It can be done in Lisp. But it's literally been a couple decades since I've done it. There's a few hoops to jump through but you're essentially launching a headless AutoCAD and loading a document into it and manipulating that.
Because there's no UI, there is no selection sets which use graphics to select things. So you can only "get" a selection set in the document that you're in. Writing all those entities back on by one would be how you'd have to do it and that's going to be a pain given the diversity of entity types.
You're better off making the selection a block, and sending the block to the other document than exploding it...which might or might not be possible.
And if you're talking CADmep...I'm not sure that headless session would run the ARX. It might...there's a few other things I know that are doing that but that's a different thing that launching the full blown app with visibility turned off.

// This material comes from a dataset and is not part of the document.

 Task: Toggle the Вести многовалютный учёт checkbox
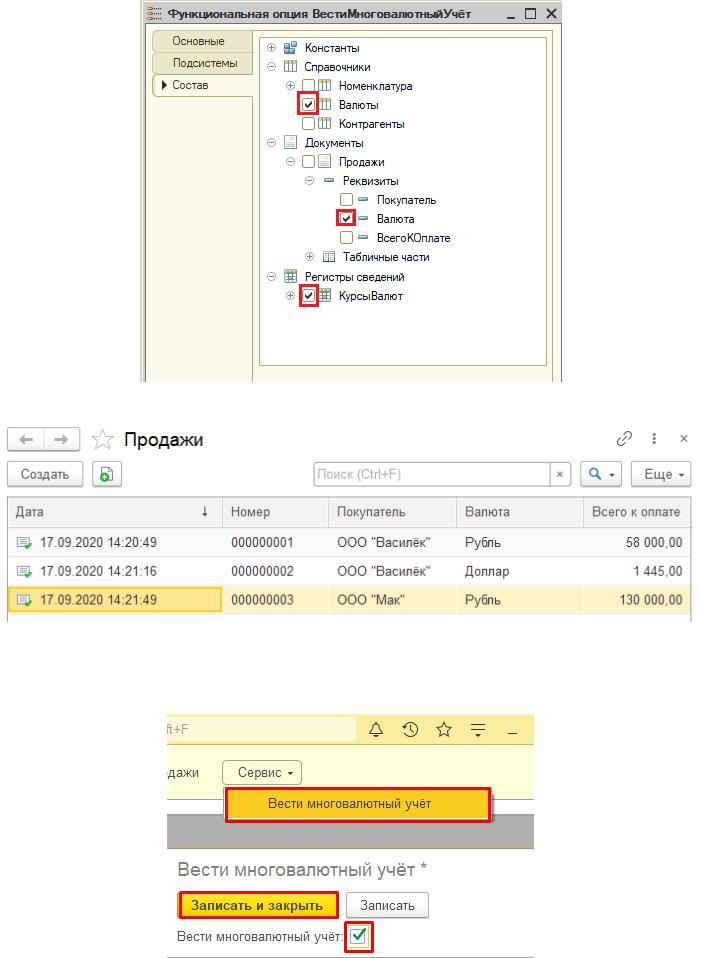coord(359,937)
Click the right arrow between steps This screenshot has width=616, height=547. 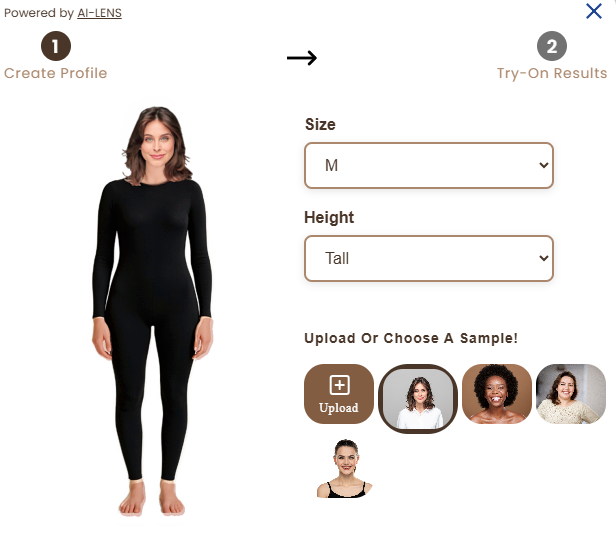302,58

Depending on your need....I'd litterally find just about any other way to do this.
Lisp runs in the Document's namespace which is what makes doc to doc harder in Lisp.
VB, VBA, VB.Net, C++(Arx), or C# are better suited from a tech standpoint to do this IMO.
There's a few other workaround you could do to like have one doc export to a temp DWG/Block on dis and have some sort of reactor/timed even in another doc that looks for a semaphore file, flag or other mutex that allows the other document to know there's something waiting to act upon and bring it in.
These types of coding tasks are really more fun/challenging than they are practical unless there's a strong need.
And then there's the poor man's version, using a tool Like AutoTable to build a macro that performs these actions for you like you would with a mouse/keyboard. Likely be the easiest approach even if not very eligant or refined.